People in politics often speak of "an idea whose time has come," and so it was with the Pentagon decision this week to lift the 1994 Defense Department restriction on women in direct combat.

The rule had already slid into obsolescence somewhat in Iraq and Afghanistan, where zones of combat and zones of safety could not be clearly delineated.

Women in jobs such as military police found themselves embroiled in fights just as any infantry unit. In those wars, more than 20,000 women served, with 130 killed in action and an additional 800 wounded.
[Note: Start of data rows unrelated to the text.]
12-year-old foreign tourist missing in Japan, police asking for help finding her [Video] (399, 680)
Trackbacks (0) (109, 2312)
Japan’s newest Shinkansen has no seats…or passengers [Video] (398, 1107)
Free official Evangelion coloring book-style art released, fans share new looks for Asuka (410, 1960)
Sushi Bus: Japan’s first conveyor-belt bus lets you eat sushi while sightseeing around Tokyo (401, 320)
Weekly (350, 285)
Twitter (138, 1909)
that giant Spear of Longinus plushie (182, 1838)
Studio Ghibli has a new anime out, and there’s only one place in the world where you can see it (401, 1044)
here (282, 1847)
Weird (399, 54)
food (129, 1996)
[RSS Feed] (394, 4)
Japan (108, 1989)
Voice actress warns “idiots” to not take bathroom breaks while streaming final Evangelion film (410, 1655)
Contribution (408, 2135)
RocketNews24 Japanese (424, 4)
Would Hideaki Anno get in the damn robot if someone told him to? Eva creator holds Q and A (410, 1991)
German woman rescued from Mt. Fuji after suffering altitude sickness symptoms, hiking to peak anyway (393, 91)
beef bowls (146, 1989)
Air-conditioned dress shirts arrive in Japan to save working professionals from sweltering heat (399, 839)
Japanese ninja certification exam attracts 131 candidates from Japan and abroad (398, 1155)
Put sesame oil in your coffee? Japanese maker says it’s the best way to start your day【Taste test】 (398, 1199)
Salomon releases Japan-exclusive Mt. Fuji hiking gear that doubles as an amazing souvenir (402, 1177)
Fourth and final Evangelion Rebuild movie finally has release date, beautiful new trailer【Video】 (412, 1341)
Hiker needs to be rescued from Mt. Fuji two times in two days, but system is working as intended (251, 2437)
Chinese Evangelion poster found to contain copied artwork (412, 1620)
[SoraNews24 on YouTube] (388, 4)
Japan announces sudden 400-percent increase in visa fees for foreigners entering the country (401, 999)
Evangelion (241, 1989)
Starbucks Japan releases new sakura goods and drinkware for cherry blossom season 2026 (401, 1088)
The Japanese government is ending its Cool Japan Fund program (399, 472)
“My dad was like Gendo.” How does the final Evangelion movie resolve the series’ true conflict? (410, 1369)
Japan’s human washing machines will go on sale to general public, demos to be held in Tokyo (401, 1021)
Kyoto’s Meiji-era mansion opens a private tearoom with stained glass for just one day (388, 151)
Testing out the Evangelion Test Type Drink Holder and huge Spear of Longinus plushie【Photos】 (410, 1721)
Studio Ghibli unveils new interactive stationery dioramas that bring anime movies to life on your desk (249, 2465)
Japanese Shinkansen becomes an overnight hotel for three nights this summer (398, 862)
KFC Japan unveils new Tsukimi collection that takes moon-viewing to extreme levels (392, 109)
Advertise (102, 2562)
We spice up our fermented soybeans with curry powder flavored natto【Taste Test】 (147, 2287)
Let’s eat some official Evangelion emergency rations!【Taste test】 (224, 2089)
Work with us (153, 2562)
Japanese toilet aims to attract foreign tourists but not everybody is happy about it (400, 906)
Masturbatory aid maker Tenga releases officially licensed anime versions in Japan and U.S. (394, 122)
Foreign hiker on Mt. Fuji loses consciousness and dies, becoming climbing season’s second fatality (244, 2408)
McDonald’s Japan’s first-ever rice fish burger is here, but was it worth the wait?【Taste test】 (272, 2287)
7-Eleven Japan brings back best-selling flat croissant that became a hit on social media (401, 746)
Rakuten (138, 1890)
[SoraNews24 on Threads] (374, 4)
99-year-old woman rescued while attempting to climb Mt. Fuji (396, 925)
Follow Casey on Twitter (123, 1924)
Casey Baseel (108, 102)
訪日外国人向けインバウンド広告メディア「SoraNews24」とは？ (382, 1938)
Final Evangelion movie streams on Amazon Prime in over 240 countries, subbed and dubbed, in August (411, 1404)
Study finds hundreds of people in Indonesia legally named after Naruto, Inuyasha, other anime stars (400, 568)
The impetus for the change came from within the military itself. Defense Secretary Leon Panetta lifted the ban after a letter from the Joint Chiefs of Staff concluded that "the time had come to rescind the direct combat exclusion role for women."

The change won't automatically open up all military jobs for women. Rather, it shifts the presumption and expands opportunities for women to advance their military careers.

Panetta said each service branch would decide which jobs should be closed to women and provide support for that decision. Jobs will be considered open, not closed, unless otherwise designated.

The Army and Marine Corps might still argue that women shouldn't be part of some rifle companies or special operations teams. Maintaining combat effectiveness must remain the overriding priority.

About 75 percent of military jobs are already open to women, and the change has generally been handled well.

The latest move represents another important step toward fairness and equality.